In Bezug auf die Aktionsart wurde Pantomime vom Großteil als effektiver wahrgenommen, da die Steuerung das Malens erst erlernt werden musste und die Linienstriche die Sicht auf die andere Person teilweise beeinträchtigen. Dennoch empfand ein nicht zu unterschätzender Anteil in einigen Punkten Malen als die bevorzugte Methode, weswegen wir diese Interaktionsvariante in der finalen Version weiterhin umgesetzt haben.
Zusammenfassend lässt sich feststellen, dass Telepresence-Anwendungen, die Ausstellungen und Museen miteinander verbinden, ein noch unbekanntes Terrain darstellen, das Spielraum für innovative Projekte und Forschung lässt. Hierbei können neben Installationen auch neue Konzepte zur Evaluation solcher Stationen entwickelt werden. Wichtig ist vor allem, wie bei jeder neuen Umsetzung, divers repräsentative Besuchende innerhalb der Zielgruppe von Anfang bis Ende in den Designprozess miteinzubinden.
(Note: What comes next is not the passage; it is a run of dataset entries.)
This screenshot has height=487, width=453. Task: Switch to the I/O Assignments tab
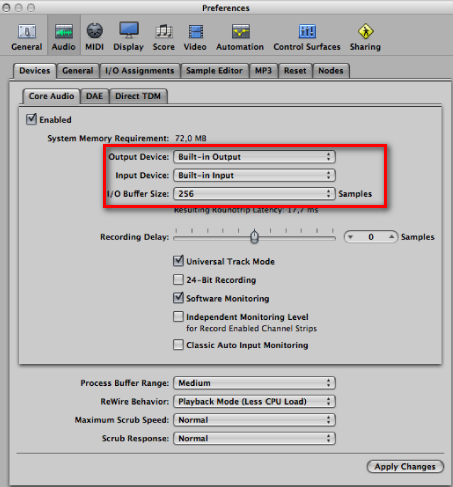tap(140, 71)
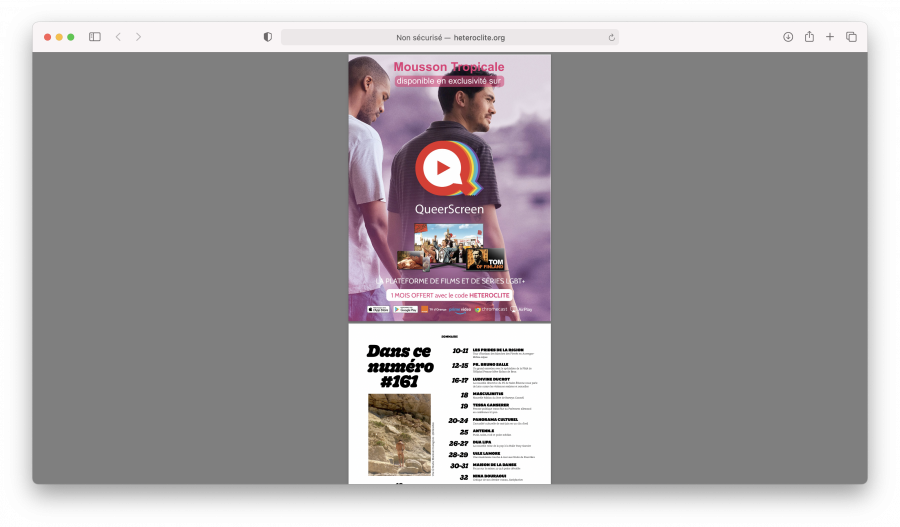Open the Share menu
The height and width of the screenshot is (527, 900).
point(809,37)
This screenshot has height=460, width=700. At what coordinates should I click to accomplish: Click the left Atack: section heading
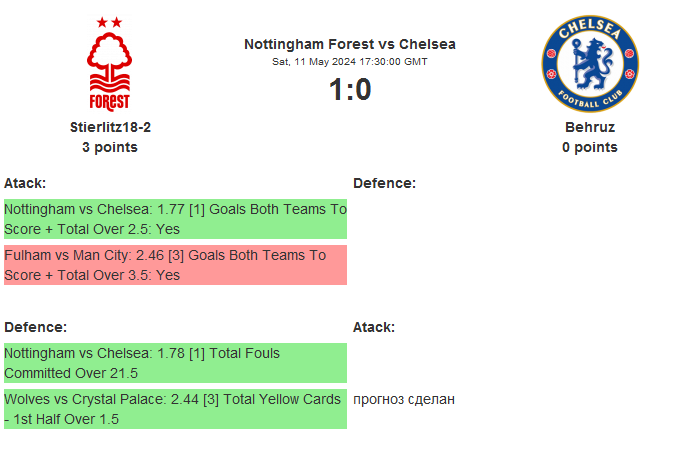pyautogui.click(x=25, y=183)
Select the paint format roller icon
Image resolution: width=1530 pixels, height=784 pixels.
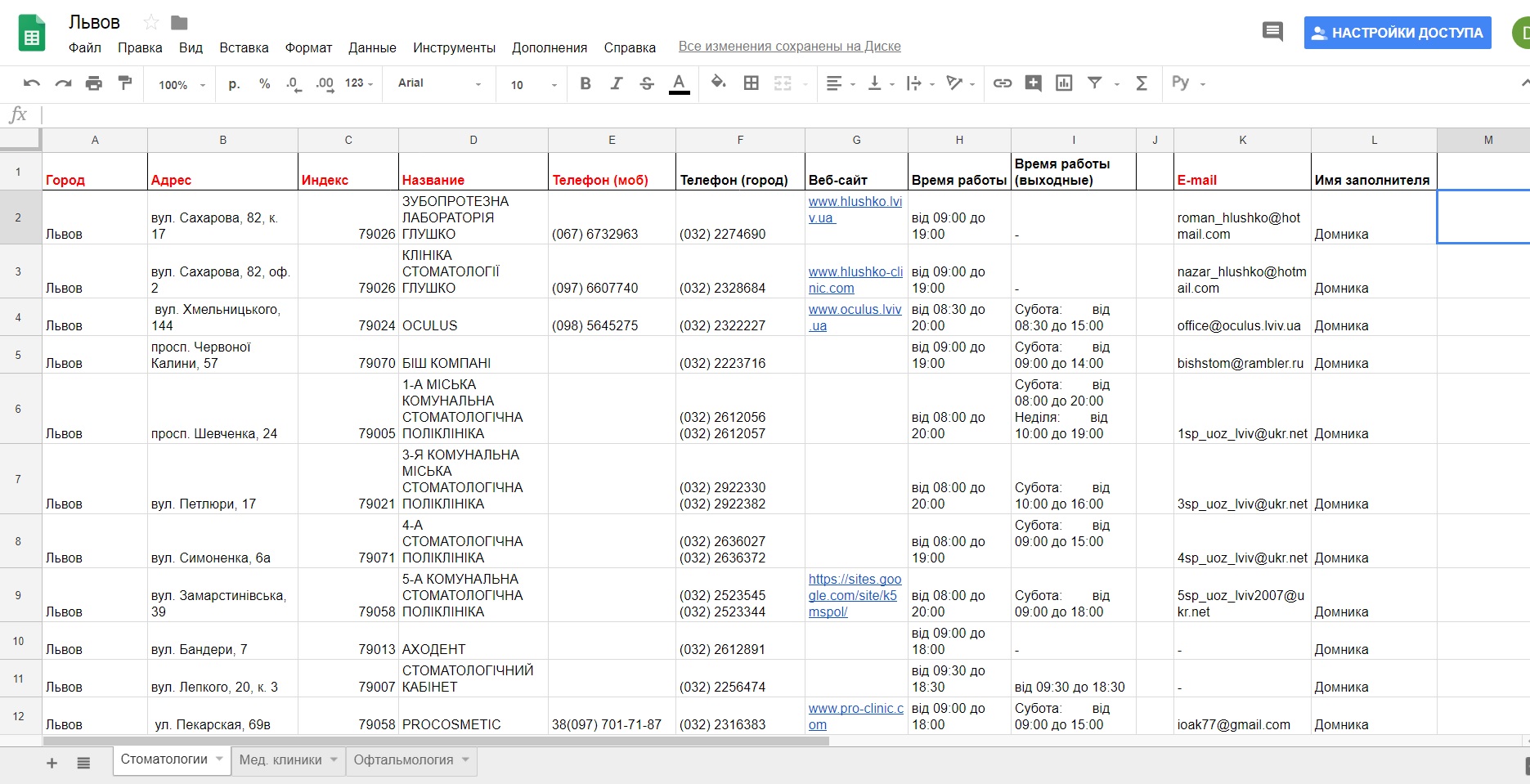(125, 83)
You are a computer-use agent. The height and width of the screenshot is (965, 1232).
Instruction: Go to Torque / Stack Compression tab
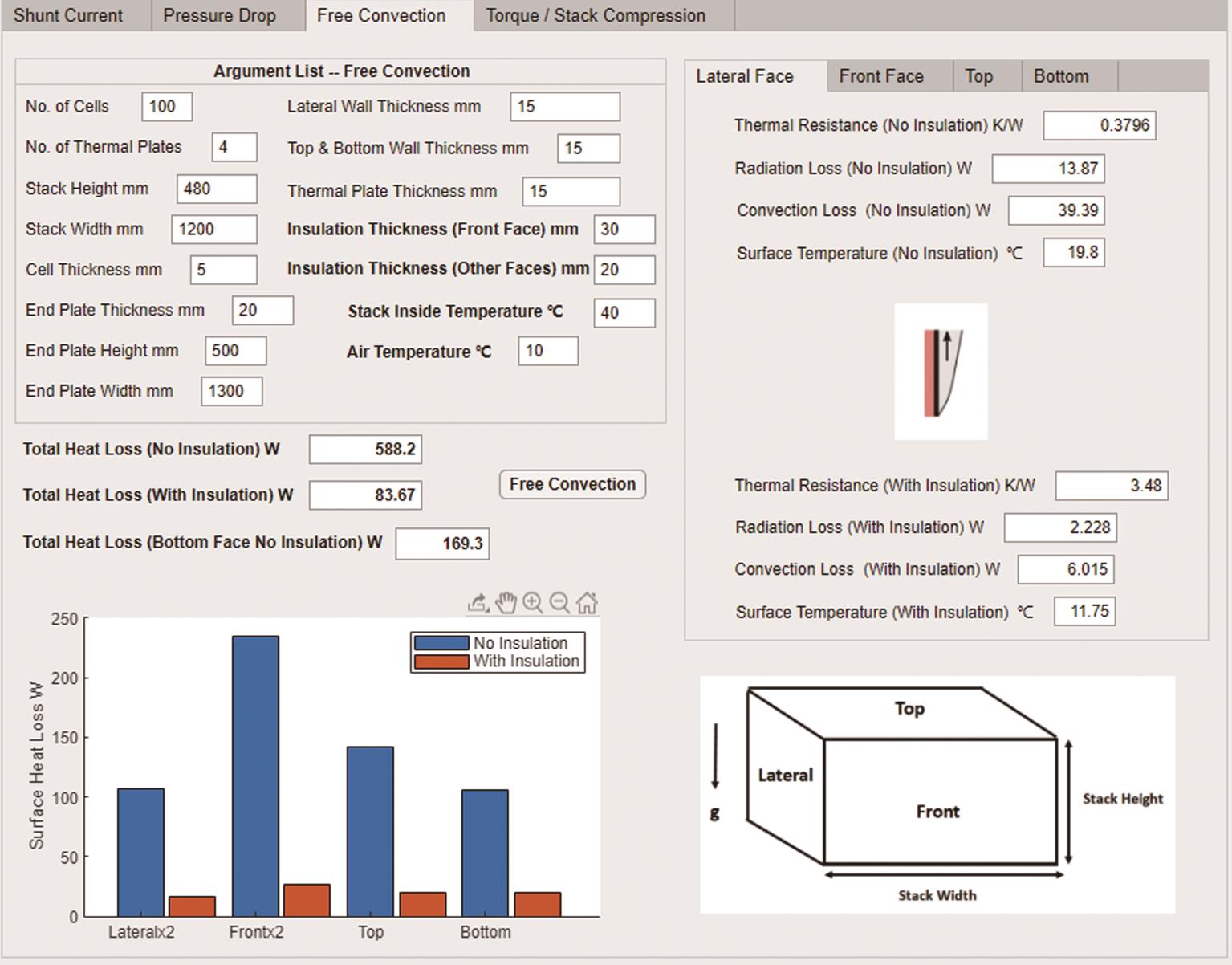coord(596,15)
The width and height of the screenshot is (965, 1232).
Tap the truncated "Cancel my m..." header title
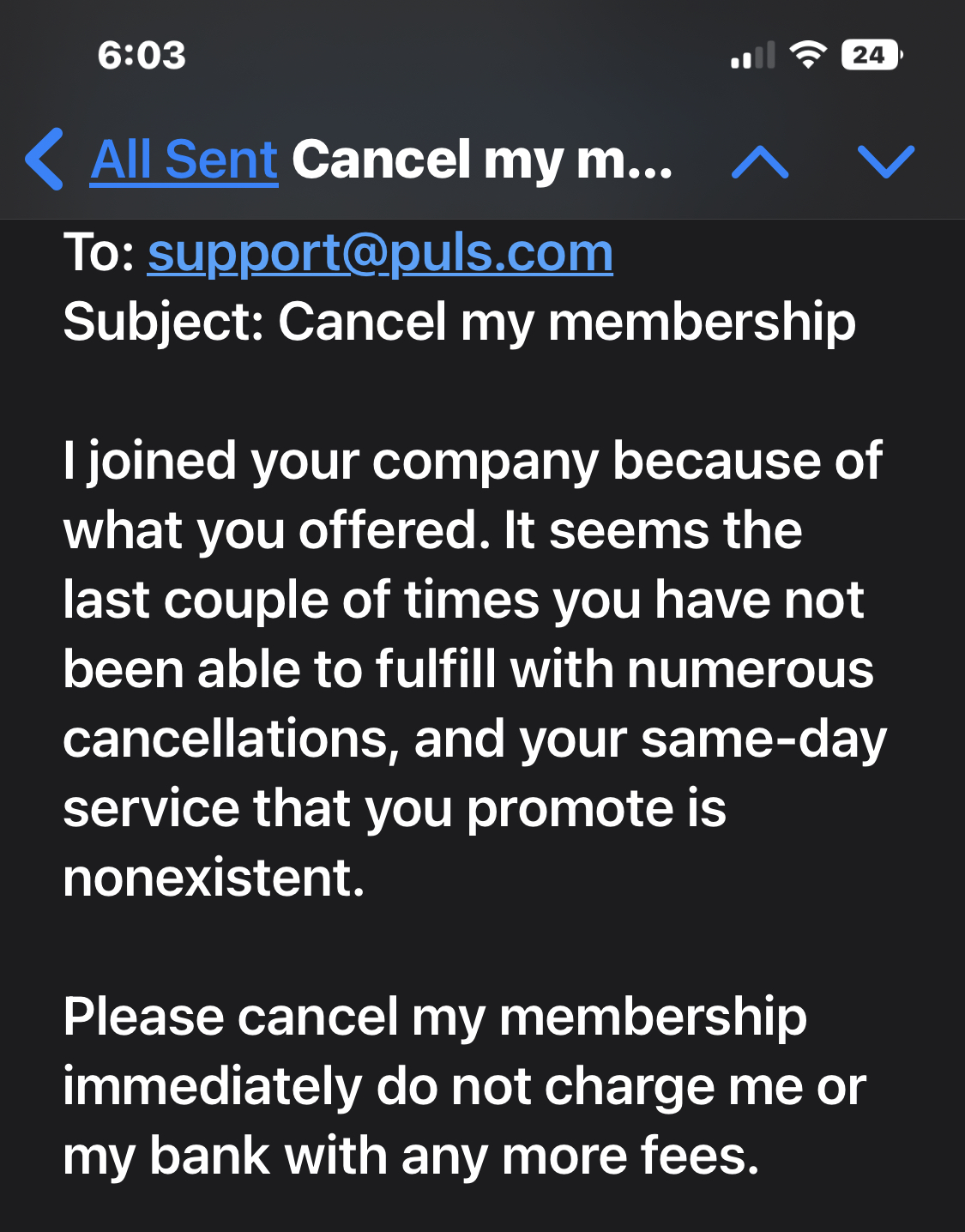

Dadurch können die Entwicklungen gezielt auf die Bedürfnisse der Endnutzer*innen angepasst werden.
Der Austausch zwischen Besuchenden in Museen sollte aktiv gefördert werden, da er zu einem besseren Lernerlebnis führen und durch die damit verbundenen Emotionen Erfahrungen noch einprägsamer machen kann. Telepresence stellt unserer Ansicht nach ein optimales Tool dar, um das Museum von morgen noch interaktiver und sozialer zu gestalten.